- _Consigne_: Quels noms de lieux l'extrait sur Hélène Doucet et Steve Levasseur mentionne-t-il ? Citez chacun une seule fois.

- _Extrait choisi_:
****

Mener de front deux types de relève n'est pas le genre de défi qui effraie Hélène Doucet. Lorsque son conjoint Steve Levasseur et elle ont quitté des emplois de cadres à Montréal dans les années 80 pour exploiter deux vergers dans les Cantons-de-l'Est, ils ont tout fait sauf chômer.

Ils ont créé une vinaigrerie à leur verger de Frelighsburg, où ils habitent dans une magnifique maison loyaliste, et ont fondé une cidrerie à leur autre verger, à Dunham. Malgré un horaire chargé, Mme Doucet a beaucoup fait pour sa nouvelle terre d'accueil. On lui doit la première carte touristique de Brome-Missisquoi. La mise sur pied de la route des vins, devenue la marque de commerce de la région, demeure cependant son coup magistral.

Bref, le tandem Doucet-Levasseur, aujourd'hui dans la soixantaine, semblait increvable. Il y a environ cinq ans, les entrepreneurs ont dû se rendre à l'évidence qu'ils n'étaient pas immortels. Et qu'ils devaient prévoir une relève ou, à tout le moins, préparer leur sortie. Ils ont choisi de vendre le domaine de Frelighsburg à leur fille Stéphanie, 40 ans. Ils ont récemment vendu le verger et la cidrerie de Dunham à deux couples de Montréal.

Relève agricole

Maintenant que le cas de Dunham est en partie réglé, les deux entrepreneurs en instance de retraite peuvent maintenant se concentrer sur la passation des biens et des pouvoirs au sein de leur entreprise familiale. Voyons où ils en sont dans ce processus qui, leur a-t-on dit, pourrait s'étendre sur près de deux ans.

****

(Enregistrements conservés)
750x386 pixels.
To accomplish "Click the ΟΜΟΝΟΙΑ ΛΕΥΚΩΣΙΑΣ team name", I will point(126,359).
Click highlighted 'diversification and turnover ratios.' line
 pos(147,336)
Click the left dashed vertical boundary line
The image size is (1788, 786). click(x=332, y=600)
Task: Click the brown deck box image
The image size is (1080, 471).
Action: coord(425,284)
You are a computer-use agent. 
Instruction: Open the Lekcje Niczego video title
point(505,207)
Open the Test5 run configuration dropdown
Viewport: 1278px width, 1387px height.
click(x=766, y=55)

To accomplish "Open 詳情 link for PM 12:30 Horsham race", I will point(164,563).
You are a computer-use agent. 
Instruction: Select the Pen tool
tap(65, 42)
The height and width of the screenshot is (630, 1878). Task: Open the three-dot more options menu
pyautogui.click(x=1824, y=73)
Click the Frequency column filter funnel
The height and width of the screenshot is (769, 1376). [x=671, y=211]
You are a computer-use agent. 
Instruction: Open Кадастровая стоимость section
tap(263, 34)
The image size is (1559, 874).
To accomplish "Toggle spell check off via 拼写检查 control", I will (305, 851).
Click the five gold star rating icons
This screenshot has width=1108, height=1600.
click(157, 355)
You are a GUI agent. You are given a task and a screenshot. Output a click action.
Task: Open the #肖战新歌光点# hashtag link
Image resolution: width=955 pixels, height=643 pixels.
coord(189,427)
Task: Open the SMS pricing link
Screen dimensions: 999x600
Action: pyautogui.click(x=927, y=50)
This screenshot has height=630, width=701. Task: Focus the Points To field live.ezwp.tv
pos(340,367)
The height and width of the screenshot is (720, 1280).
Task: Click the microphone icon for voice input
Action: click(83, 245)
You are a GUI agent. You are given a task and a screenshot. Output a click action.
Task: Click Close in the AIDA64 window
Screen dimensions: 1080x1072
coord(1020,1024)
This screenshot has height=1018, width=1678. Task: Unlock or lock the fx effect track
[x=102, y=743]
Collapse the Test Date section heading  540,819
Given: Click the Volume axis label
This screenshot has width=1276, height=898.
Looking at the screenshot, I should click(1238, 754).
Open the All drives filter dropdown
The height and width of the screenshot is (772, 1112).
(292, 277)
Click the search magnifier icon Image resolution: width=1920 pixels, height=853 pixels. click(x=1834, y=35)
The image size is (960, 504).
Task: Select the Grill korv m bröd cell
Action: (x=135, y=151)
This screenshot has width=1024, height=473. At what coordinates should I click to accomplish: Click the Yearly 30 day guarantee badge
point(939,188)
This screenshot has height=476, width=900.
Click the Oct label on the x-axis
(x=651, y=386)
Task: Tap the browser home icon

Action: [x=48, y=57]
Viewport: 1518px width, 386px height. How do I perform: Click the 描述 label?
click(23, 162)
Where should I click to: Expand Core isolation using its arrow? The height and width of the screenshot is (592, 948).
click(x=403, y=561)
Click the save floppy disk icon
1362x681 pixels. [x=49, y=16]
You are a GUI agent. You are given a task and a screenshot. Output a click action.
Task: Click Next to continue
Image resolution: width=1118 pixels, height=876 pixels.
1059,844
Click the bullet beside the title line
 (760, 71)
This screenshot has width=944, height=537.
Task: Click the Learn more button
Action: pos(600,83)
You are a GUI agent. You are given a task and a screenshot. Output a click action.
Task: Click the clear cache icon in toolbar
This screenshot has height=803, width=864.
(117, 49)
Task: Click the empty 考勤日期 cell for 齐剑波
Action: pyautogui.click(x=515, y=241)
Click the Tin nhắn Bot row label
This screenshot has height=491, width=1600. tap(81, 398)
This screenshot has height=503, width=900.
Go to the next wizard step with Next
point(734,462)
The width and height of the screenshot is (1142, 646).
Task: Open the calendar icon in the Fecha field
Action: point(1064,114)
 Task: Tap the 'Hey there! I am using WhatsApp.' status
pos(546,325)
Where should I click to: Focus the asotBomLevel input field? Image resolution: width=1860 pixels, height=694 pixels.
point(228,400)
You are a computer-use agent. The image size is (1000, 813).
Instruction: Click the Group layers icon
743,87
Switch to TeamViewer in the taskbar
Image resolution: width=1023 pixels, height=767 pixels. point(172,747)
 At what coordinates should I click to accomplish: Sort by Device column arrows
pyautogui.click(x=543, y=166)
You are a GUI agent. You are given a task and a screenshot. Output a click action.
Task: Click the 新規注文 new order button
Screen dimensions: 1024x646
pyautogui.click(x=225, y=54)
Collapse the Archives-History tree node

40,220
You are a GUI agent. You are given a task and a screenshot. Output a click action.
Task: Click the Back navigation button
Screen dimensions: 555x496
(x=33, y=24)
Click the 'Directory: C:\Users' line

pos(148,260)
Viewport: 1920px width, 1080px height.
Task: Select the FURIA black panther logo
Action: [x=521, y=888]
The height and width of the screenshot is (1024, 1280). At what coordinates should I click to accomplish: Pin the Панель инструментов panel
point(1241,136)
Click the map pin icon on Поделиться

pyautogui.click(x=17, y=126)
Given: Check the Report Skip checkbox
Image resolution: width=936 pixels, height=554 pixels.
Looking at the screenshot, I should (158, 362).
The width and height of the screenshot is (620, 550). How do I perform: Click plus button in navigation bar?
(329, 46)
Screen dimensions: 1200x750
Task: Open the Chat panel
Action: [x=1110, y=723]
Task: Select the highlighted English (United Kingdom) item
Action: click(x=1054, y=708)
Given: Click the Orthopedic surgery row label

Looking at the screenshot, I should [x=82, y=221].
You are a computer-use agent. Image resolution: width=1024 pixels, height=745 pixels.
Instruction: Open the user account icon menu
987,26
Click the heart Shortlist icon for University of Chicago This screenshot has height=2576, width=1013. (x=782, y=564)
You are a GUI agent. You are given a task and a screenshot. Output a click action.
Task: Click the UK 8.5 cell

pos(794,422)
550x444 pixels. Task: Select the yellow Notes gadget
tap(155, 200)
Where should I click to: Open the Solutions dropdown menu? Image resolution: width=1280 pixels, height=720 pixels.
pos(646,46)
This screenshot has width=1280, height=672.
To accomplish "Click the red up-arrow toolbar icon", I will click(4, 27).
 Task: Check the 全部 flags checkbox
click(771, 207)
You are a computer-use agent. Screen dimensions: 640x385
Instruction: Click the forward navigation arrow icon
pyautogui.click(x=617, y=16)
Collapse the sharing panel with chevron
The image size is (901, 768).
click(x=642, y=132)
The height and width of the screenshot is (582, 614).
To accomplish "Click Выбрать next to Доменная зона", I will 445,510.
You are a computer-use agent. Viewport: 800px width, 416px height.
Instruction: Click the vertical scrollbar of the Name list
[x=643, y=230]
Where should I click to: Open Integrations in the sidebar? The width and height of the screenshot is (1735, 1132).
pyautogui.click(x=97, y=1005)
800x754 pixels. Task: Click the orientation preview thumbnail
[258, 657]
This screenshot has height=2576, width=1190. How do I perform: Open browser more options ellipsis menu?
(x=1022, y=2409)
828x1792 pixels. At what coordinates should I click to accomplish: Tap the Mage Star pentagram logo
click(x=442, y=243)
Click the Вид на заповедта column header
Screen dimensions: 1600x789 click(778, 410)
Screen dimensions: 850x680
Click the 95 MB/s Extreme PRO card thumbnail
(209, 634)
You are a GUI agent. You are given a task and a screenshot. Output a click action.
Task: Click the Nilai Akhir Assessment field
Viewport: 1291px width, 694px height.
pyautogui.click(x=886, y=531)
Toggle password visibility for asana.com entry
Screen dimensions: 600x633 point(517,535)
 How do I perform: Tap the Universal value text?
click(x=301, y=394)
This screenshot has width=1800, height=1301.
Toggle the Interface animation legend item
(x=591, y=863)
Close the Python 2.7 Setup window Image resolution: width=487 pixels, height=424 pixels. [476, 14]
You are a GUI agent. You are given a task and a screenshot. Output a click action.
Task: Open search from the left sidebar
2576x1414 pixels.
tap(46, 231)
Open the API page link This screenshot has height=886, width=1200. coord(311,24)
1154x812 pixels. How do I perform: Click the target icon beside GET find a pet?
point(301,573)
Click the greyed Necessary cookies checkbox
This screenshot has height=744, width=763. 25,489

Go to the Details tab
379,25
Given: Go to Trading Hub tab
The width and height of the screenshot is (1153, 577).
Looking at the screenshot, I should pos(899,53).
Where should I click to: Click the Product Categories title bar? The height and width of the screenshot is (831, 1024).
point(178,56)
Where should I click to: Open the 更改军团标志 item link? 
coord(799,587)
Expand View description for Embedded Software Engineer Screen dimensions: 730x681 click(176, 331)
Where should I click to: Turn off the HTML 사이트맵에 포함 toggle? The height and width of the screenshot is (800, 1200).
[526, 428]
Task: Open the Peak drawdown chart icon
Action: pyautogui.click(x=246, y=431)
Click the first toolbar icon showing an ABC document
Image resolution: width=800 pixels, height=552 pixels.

****

- _Réponse_: Montréal, Cantons-de-l'Est, Frelighsburg, Dunham, Brome-Missisquoi